قالب وردپرس درنا توس
Home / US Business / To combat negative self-talk, access the 3 & # 39; selves & # 39;

To combat negative self-talk, access the 3 & # 39; selves & # 39;




There are many metaphors that people use to describe the inner experiences of being a start-up entrepreneur, and "roller coaster" is one of them for a reason. The upswings are great. The downturns are filled with ambiguous data you have to answer, far too much to do, and people bringing your problems to you. This can at times fill you with some pretty tough demons in your head.

In my practice of coaching startup founders and leaders, I have found that the best way to counteract them is to get in touch with the "three themselves." They are: self-awareness, self-compassion and self-talk. This is how they help.

Self-awareness . Sometimes you just get in a bad mood and you do not know why. Examine yourself. Your emotions get in the way, even if you do not understand it. Once you find out what is causing the turn, you can do something about it.

One exercise I ask my clients to do is to use a very quick self-check-in once or twice a day. The questions are: What gave you energy today? What demotivated you? What steps do you want to take now?

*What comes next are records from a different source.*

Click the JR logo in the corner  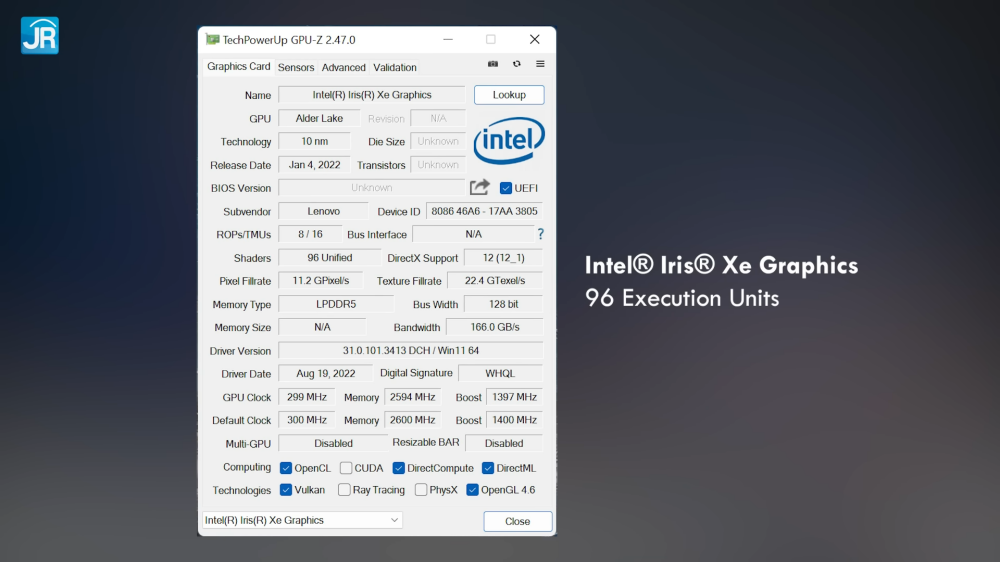(x=39, y=35)
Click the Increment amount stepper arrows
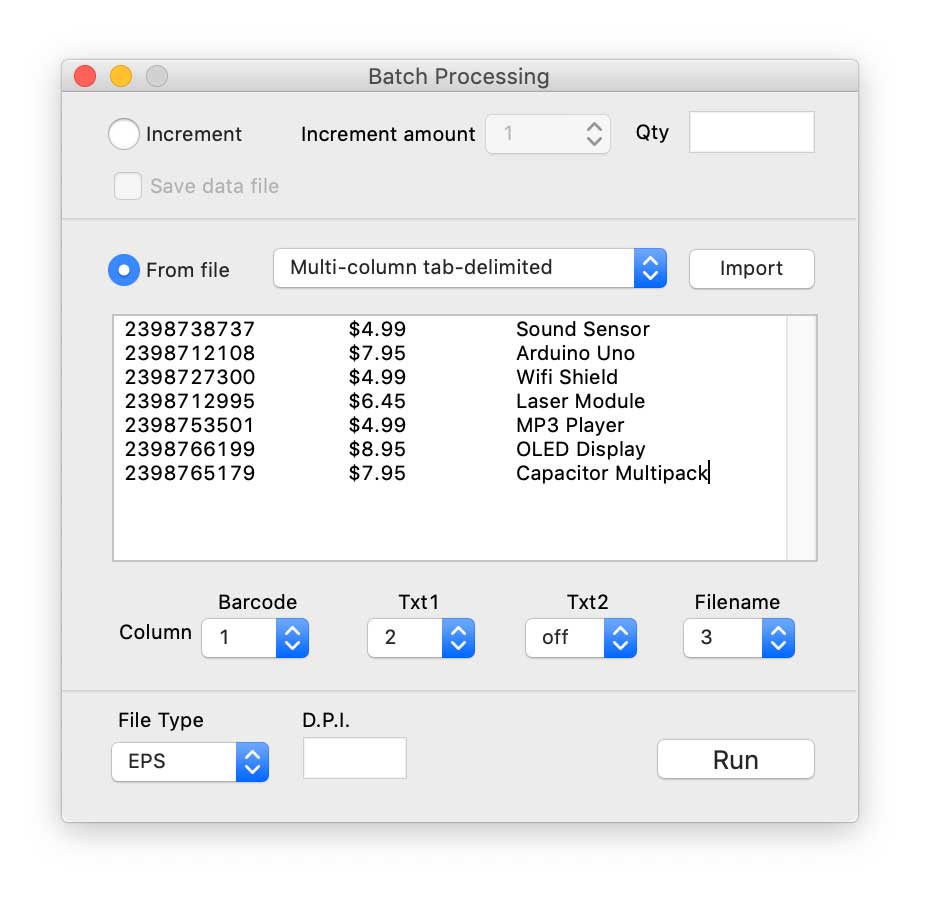The height and width of the screenshot is (898, 950). coord(594,134)
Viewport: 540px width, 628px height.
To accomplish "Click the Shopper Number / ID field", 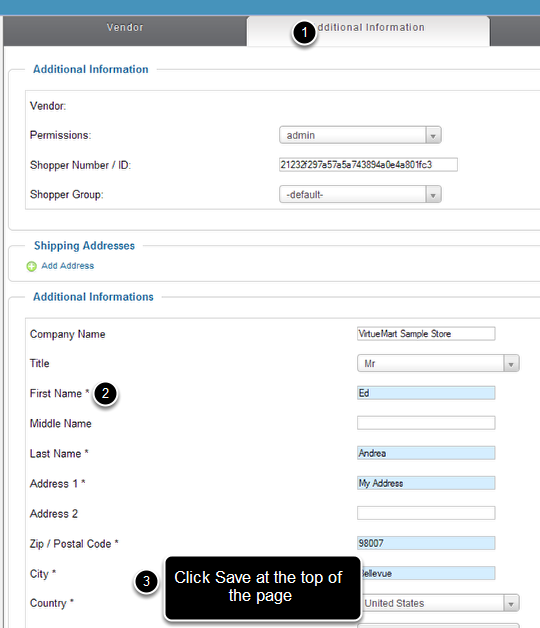I will [x=368, y=165].
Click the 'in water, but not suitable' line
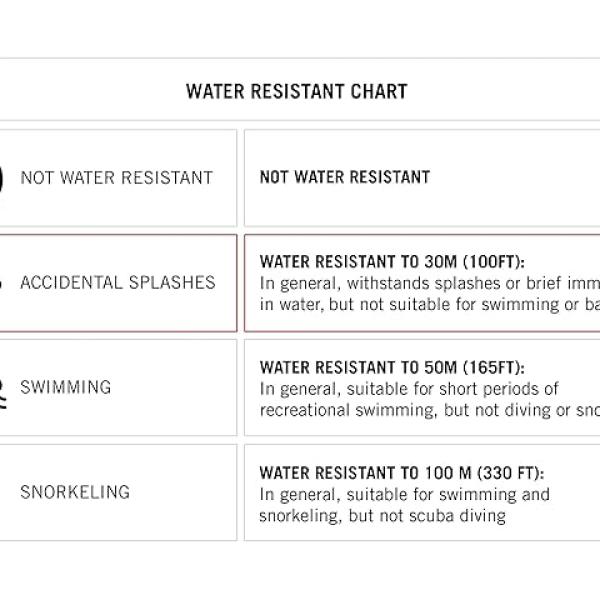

My client Sanjay, another startup founder who is in the early stages of building a new energy company, did this. He knew that in his time at his first start-up he could be moody, and that it sometimes hindered the company's progress. When he got used to a daily self-check-in, he saw that what excited him was about technology ̵

1; no surprise there. But he also realized for the first time that he was dealing with problems he saw as petty, demotivating him, and that his energy was flagging at the end of the day. day, to give him something to look forward to. To deal with these "petty" issues – largely regular management issues – he hired a VP with people. This person helped him think through difficult but necessary topics such as compensation and career paths.

Self-compassion . When you find something very clear in your self-observation scan, you can sometimes just correct it. But sometimes you identify some nasty gremlins that do not whisper such sweet things in your ears as "You really screwed up this time" or "You'm a scam."

Your next step is to take a moment. , find perspective, and pity yourself. You will always have setbacks and times when you fall below your own or others' expectations. You may struggle with fraud syndrome – as many achievements do – or from comparing yourself to others ("Jeff Bezos would never have this problem").

Acknowledge that you are human and that everyone has difficult thoughts. Self-compassion helps you get through these tough moments by allowing you to accept and forgive yourself for real or experienced shortcomings. It allows you to have some distance from your emotions and gives you perspective. Research shows that when you have more self-compassion, you are able to work towards coping more easily, take greater risks and bounce back faster from setbacks.

One tool to help you bring more compassion for yourself: Ask yourself how you would like it with your best friend if she shares these voices with you? You will probably feel loving for her and offer her support and encouragement. Offer it to yourself.

Self-talk . Now that you've identified how you feel and given yourself permission to feel it, it's time to do what I call the "turn" and give you some nutritious self-talk to make room for the negative talk.

When I suggested finding some productive phrases for my client Andrea, the CEO of a financial services startup, she looked at me skeptically and said, "Since you became Tony Robbins?" Although motivational speakers may have given affirmations a bad name, there is in fact very thorough research that proves that motivational self-talk has a positive impact on performance. The Science Journal Psychology of Sport and Exercise has published a number of studies on the use of positive self-talk to improve athletes' results. The effect is so dramatic that 93 percent of Olympic athletes use positive self-talk and visualization. (And by the way, the work of Tony Robbins is also supported by research.)

Once you become aware of your inner dialogue, you can see that you are constantly talking to yourself without being fully aware of it. You already have self-talk inside you. If it is negative, you can consciously switch it to positive. Some phrases my clients use are "You can do it" and "Step by step." Make it a habit to also notice when you do a good job and compliment yourself for it. I literally say "Good job, Alisa!" loud when I do something I'm proud of. Think about a few sentences and see what works best for you.

To fight your own negative inner voices, three are even better than one.

Opinions given here by the Inc.com columnists are their own, not those of Inc..com.